Learning To Change

25th January, 2020

It is time for more offsite methodology and thinking to be introduced into architectural study, says Nigel Ostime, Delivery Director, Hawkins\Brown Architects, who is part of a new wave of industry specialists introducing educational change in the way we design buildings.

Over the last few months, alongside other architect members of Buildoffsite, I have had the pleasure of collaborating with Oxford Brookes School of Architecture to help them develop a one-year module in Design for Manufacture and Assembly (DfMA) and modern methods of construction (MMC) for their post graduate diploma course.

Along with developing an understanding of digital technology, we see this as mission-critical for both the construction industry and the profession. This sentiment is echoed in the title of the influential 2016 report by the government's MMC champion Mark Farmer: 'Modernise or Die'. The change in approach to design of the built environment needs to be introduced at an early stage in architects' development and integrated into the design process.

Closely aligned to this manufacturingled approach is standardisation, which can both improve productivity and free up designers to focus on the areas they can bring greater value like placemaking, beauty and improved functionality. There has been disquiet voiced by some members of the profession regarding the aesthetic challenges modular construction can bring, but this should not be a barrier to good design, providing it is considered at an early stage.

It is critical that architects get involved in the current conversation about offsite rather than protesting a perceived loss of design freedom. This requires a proper understanding of the process of designing for offsite and the opportunities it presents. If the use of MMC is to be sustained it must be introduced at an early stage in architects' career and as such needs to be addressed during their education.

Improving productivity.

In the two decades up to 2015 productivity in manufacturing nearly doubled, whilst in construction it virtually flatlined (McKinsey report 'Reinventing Construction', 2017) and there seems to have been no significant change in the five years since. This lack of productivity and the industry's insistence on 'race to the bottom', cost-led procurement has kept margins low and inhibited the necessary inward investment required to improve.

Implementing a manufacturing ethos into construction could be transformative. Offsite is not suitable for all projects but most can adopt a percentage of the build using it. The term 'pre-manufactured value' (PMV) denotes the amount of offsite there is in a project. At the top end of the scale, a Category 1, fully volumetric project might achieve 75-80% PMV. It is however just one of the five categories of MMC the government defined in 2019. Designers need to understand all of them and bring them to bear on their projects to bring the benefits in cost, programme, quality, safety and productivity that can be accrued. There is no right amount of PMV but architects should keep an open mind and look for opportunities to optimise it.

Architectural education today

Architects' training typically consists of a three-year degree (RIBA Part 1), followed by a year in practice and a further two years for a post graduate diploma (RIBA Part 2).
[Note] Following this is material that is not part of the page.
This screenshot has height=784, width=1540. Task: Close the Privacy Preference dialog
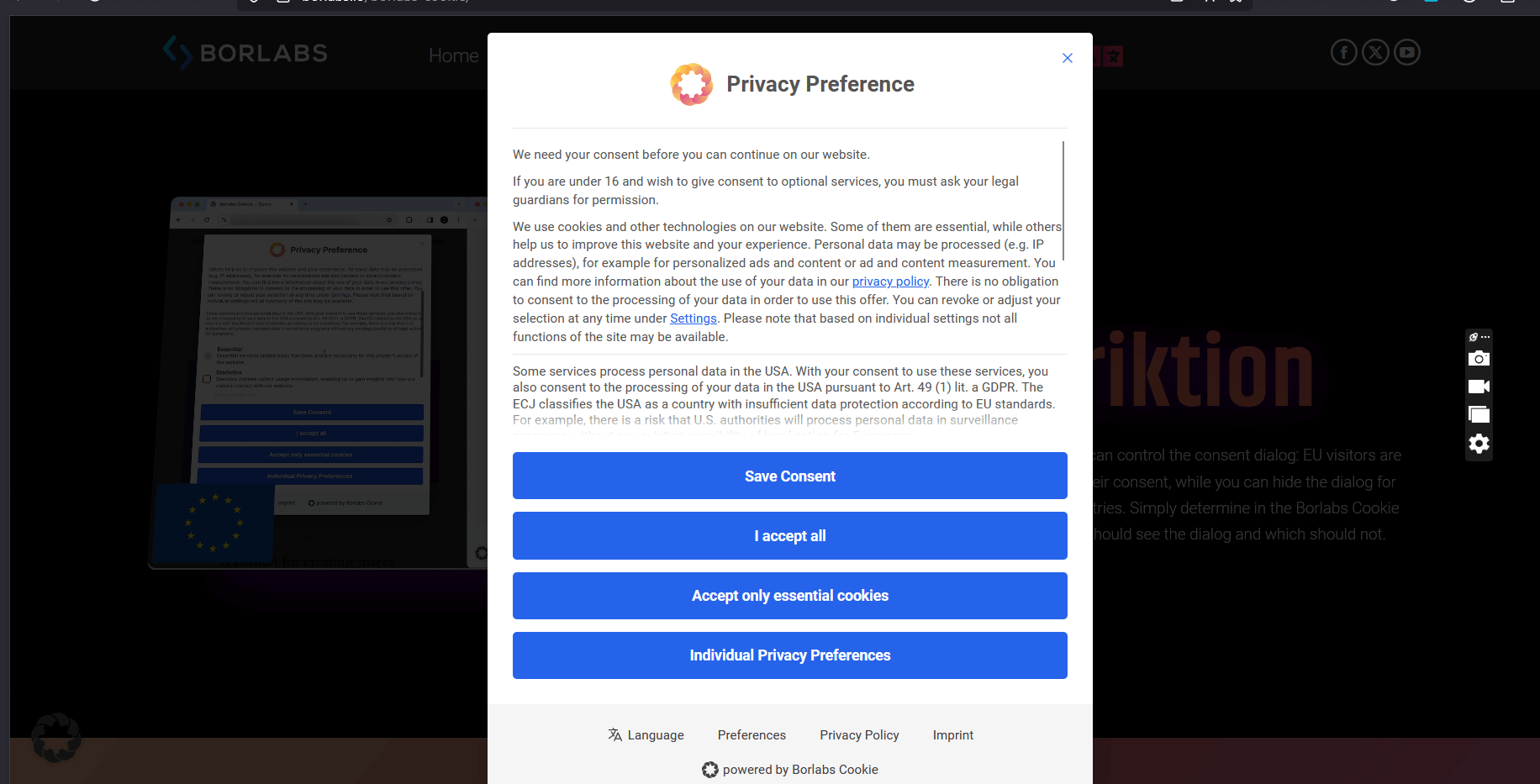click(x=1068, y=58)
To achieve professional qualification students then need to undertake a minimum of one further year in practice and pass their professional exams (RIBA Part 3). The five years in university are mainly focussed on design which is taught through a combination of theory and practice. Theory is in the form of lectures and practice through design projects.

 Course content has changed to some extent to reflect current concerns such as climate emergency and technology but has remained substantially the same for decades. The focus is largely on design as a pure discipline; developing skills to enable the brief to be examined and a creative design solution generated. Creativity and the exploration of design ideas – the development of individual expression - is allowed to develop without being overly constrained by the realities of cost and design process. The result is that the UK produces some of the most creative architects in the world and a profession that exports successfully in the global market. But UK clients and (particularly) contractors complain that we lack the project management and technical competency required in the delivery stage of the project. And a concern voiced by many practitioners is that students emerge from academia lacking the practical skills required in the workplace.
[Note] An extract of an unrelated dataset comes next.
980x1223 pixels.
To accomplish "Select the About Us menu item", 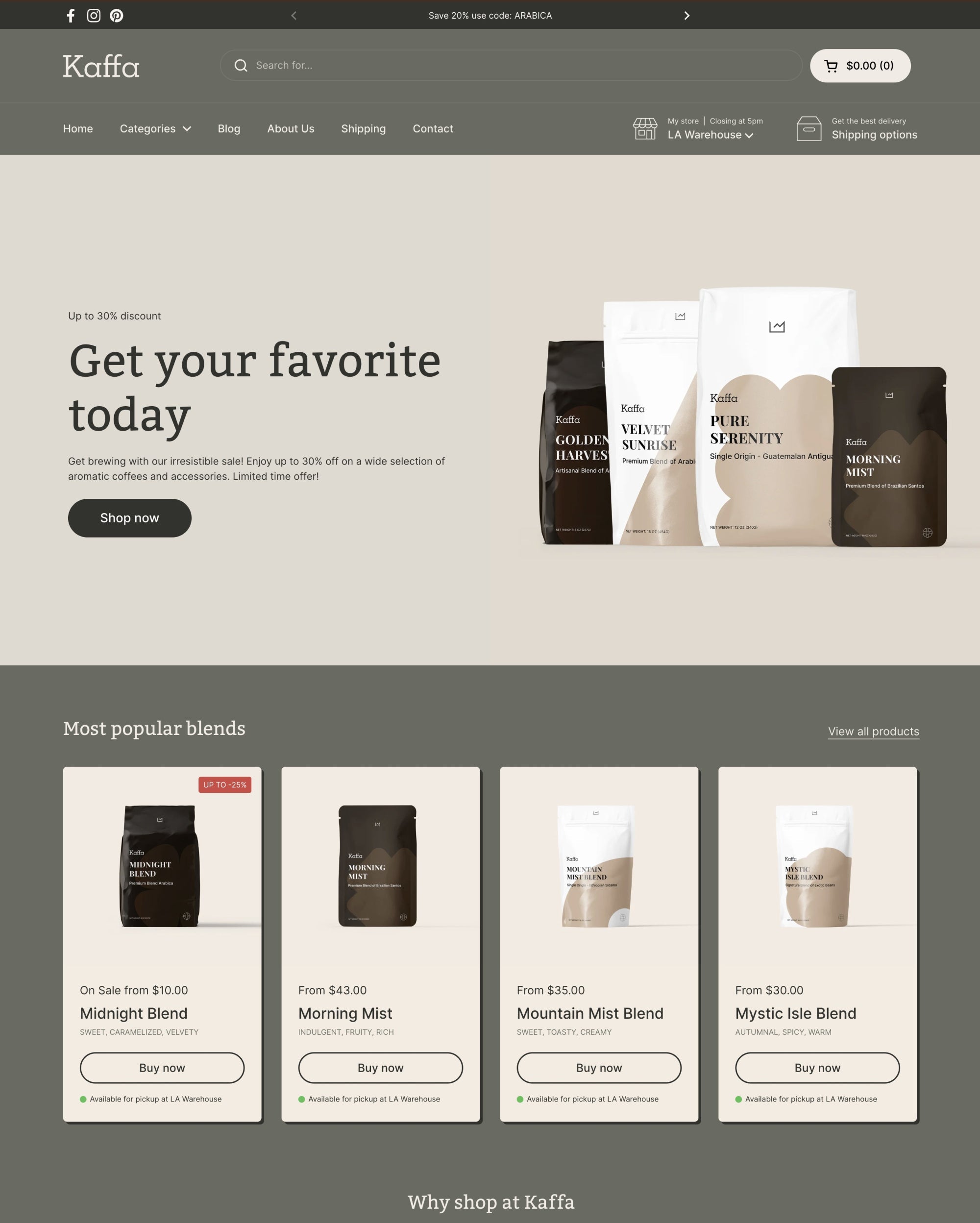I will pos(290,128).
What do architects need to know?

One way to address these issues is for architecture courses to teach the fundamentals of offsite design and manufacturing. At one end of the scale this could be a series of lectures on the DfMA approach as set out in the RIBA's DfMA Plan of Work Overlay published in 2016, followed up with integration into the students' design projects. This should be aligned with more detailed learning on the MMC categories and how to assess which would be appropriate for a particular site and project brief. This knowledge might include an understanding of market capabilities, enough to undertake a light-touch optioneering assessment at the start of the design process (equivalent to RIBA Stage 2 Concept Design).

Such a light-touch approach could be implemented by all schools of architecture with little preparation and cost. It would ideally be accompanied by a closer relationship with industry, specifically with manufacturers, as well as consultants. It does however require a change in mindset for the design process, and this is fundamental. Designers need to integrate the method of construction at the start of the design process, not merely after planning approval. In the real world there are procurement barriers to this approach, but as a design philosophy it is an important starting point. Designers need to understand these procurement barriers – particularly with Design & Build – and be armed with the knowledge of how to persuade clients of the benefits of a DfMA approach. This subject has been covered in the Housing Forum's 'MMC for affordable housing developers' (2019).